[Brief]
Each line from the one with "Screen dimensions: 1358x634" through the final line of the entries below must be printed exactly, and the pictures must not be.

Collected data:
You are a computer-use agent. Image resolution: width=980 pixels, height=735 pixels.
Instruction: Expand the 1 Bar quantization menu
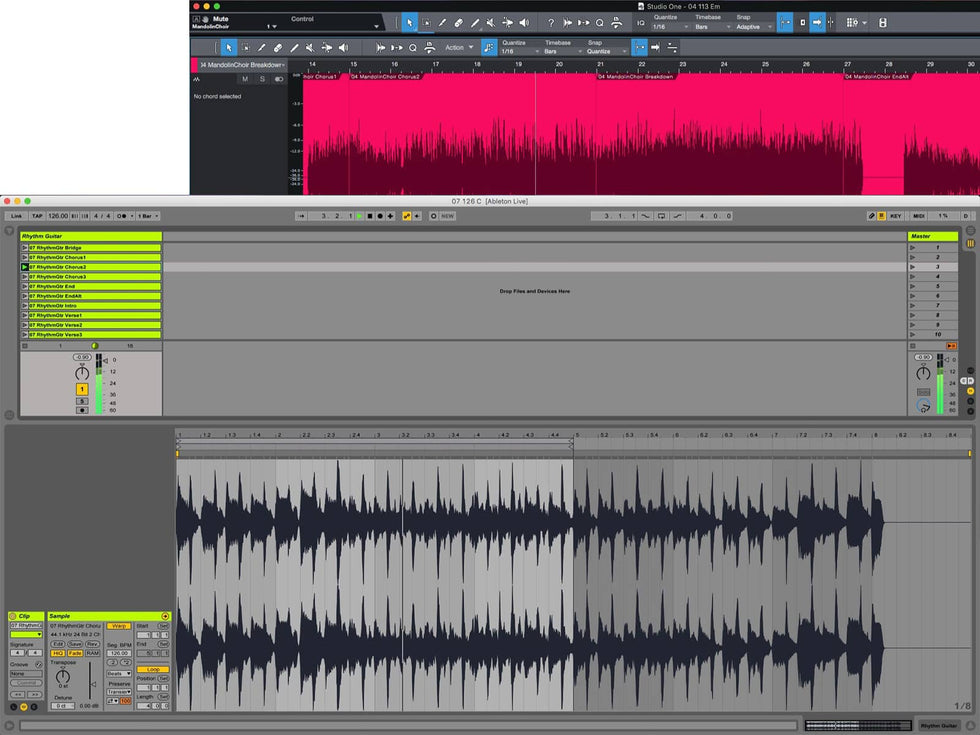(147, 216)
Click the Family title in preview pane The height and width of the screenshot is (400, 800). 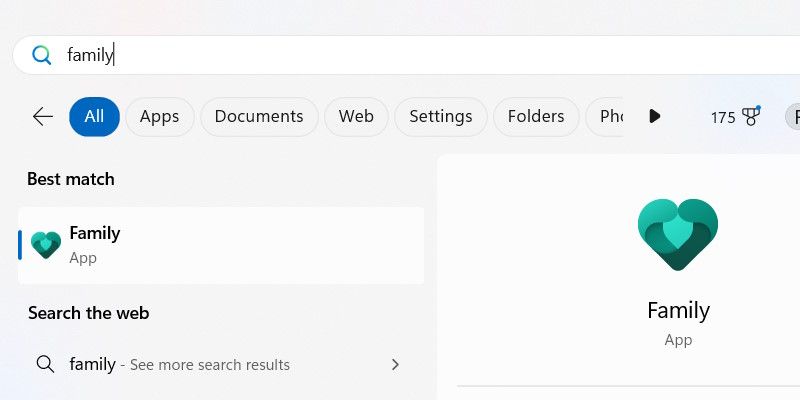[x=678, y=310]
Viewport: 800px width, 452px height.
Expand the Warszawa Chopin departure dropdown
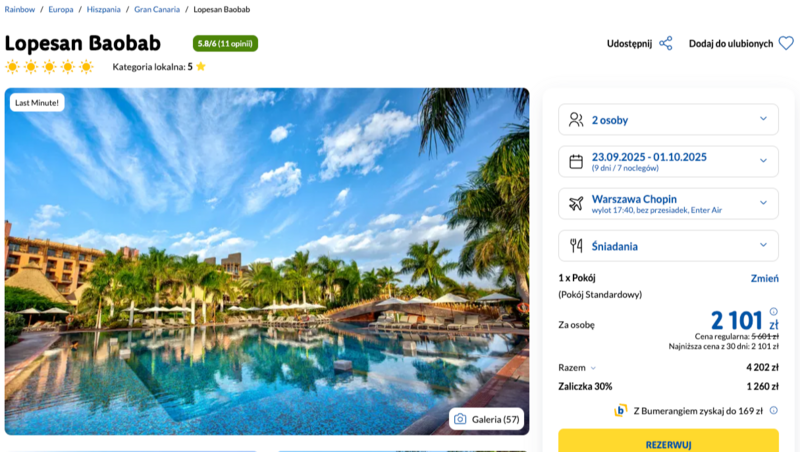click(x=668, y=204)
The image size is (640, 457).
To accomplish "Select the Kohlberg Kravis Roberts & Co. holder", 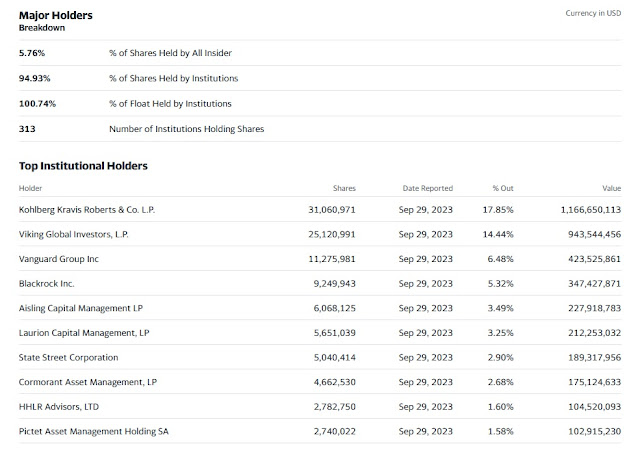I will pos(87,210).
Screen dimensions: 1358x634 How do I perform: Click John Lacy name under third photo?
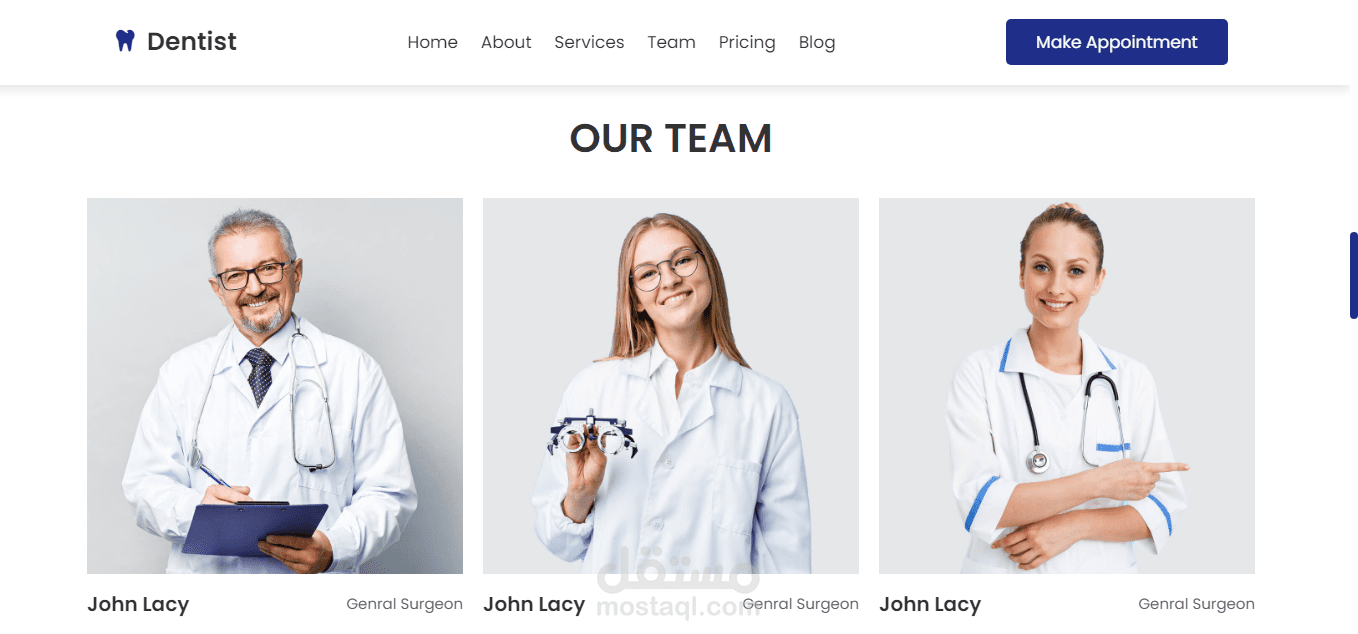pyautogui.click(x=930, y=604)
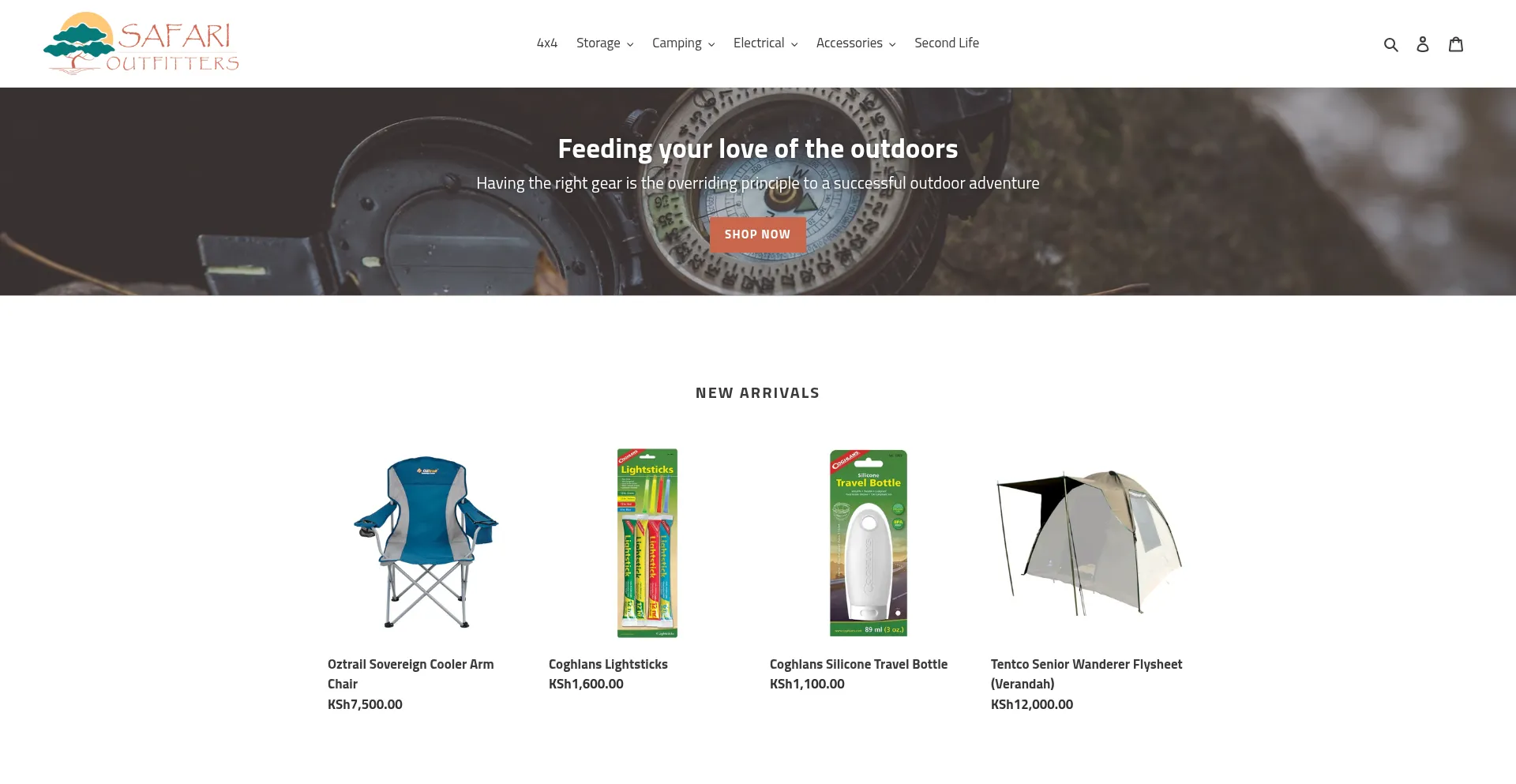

[Exercise result]
Screen dimensions: 1358x634 How do I perform: Click John Lacy name under third photo?
pyautogui.click(x=930, y=604)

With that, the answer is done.